Thursday, 26 March 2009

The role of ICT - or how to produce an irrelevant paper for the EU Council

In the most irrelevant "discussion paper" on ICT ever, the Czech EU Council Presidency - or whatever is left from it - is asking member states for the next Council meeting on 31 March 2009:
  • In what ways do you see ICT and broadband promoting growth and competitiveness, especially in order to emerge from the economic crisis? 
  • What steps are you taking to encourage the take-up of broadband in your country? 
  • What are the aims of national strategies for broadband that you have launched or that are in preparation? 
  • In what form should the European policy for information society and the media (post-i2010) incorporate the fight against the crisis and the potential of the ICT?
When you read the paper and then find these questions, you have the feeling that is written by a first year university student who is having an internship in the Council and was allowed to write three pages because the desk officer needed to drink a coffee.

If this is what our ministers have to care about during a Council meeting, then maybe they should just join the desk officer on a coffee!

2 comments:

Unknown said...

Really Julian ! Are you not getting to be too harsh on what you call 'remnants of the EU presidency'?
In his last point: .....
§ In what form should the European policy for information society and the media incorporate the fight against the crisis and the potential of the ICT?......

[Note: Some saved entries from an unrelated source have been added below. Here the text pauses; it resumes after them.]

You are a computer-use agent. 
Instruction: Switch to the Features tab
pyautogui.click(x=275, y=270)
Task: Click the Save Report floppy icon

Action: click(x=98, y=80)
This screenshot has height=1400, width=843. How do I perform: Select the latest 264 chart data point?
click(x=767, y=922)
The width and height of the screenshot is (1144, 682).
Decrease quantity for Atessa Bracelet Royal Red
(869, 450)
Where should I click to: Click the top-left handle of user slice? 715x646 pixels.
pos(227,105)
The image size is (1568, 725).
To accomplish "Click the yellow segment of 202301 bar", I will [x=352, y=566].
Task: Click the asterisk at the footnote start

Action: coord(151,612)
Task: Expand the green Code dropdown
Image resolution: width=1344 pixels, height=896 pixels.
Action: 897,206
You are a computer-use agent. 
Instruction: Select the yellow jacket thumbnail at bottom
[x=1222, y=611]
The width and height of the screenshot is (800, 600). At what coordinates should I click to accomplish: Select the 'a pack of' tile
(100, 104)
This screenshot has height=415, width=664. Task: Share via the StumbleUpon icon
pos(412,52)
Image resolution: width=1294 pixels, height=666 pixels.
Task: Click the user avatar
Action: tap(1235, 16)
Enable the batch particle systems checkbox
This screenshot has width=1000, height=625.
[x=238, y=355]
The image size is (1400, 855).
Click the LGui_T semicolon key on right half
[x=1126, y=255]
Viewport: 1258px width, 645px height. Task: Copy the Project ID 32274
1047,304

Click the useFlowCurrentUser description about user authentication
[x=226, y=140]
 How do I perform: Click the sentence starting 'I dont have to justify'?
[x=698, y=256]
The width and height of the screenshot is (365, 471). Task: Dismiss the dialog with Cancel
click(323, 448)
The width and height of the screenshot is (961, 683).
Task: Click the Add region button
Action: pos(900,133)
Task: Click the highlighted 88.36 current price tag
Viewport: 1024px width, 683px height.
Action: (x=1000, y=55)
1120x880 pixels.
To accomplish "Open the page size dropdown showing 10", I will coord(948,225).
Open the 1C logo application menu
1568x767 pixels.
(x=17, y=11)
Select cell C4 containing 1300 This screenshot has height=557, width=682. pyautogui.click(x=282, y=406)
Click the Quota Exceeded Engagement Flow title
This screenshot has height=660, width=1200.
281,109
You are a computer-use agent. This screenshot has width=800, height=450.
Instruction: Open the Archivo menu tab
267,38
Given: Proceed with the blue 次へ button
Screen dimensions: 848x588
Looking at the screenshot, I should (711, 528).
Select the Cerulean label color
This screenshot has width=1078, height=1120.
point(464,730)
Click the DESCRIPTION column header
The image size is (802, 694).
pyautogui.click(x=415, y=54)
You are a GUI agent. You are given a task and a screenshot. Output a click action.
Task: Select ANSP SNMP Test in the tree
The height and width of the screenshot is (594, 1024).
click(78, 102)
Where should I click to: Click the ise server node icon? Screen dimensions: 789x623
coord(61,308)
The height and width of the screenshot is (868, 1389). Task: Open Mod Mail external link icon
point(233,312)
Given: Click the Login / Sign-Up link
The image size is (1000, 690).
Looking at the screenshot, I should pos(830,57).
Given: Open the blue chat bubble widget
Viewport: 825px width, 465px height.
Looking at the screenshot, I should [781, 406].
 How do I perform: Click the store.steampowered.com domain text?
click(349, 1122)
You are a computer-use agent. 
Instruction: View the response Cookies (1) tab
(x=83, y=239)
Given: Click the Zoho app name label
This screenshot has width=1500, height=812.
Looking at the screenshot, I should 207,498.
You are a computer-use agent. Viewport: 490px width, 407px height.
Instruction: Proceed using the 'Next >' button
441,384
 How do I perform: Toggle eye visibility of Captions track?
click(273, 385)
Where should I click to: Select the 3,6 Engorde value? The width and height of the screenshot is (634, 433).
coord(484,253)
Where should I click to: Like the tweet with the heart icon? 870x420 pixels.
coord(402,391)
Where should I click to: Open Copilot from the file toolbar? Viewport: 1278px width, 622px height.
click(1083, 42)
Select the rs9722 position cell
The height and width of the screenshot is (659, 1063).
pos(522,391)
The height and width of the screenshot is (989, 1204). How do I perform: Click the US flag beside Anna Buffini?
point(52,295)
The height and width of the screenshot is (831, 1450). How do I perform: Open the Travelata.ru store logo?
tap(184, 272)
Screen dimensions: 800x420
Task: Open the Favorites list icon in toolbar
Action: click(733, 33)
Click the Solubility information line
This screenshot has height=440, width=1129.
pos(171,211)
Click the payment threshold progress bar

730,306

Fight 'against crisis' is new , but 'fight against potential of ICT' is going on in Europe for quite a while,
lomg before CR got their shot at it :-)

Just from the top of my head: I recall, in 2005 city of Prague wanted to provide free WI-FI access to all, and that was shot down in Brussels, when the mobile operators asked for 'protection of their invesments' in CR. Competition is artificially limited by selling the bandwith to private companies, which then use them to generate obscene profits ... which they use to lobby for restrictions..

Julien Frisch said...

In fact, I don't attack the issue itself, I am attacking this paper with is so general and politically unambitious that I regard it as a waste of time.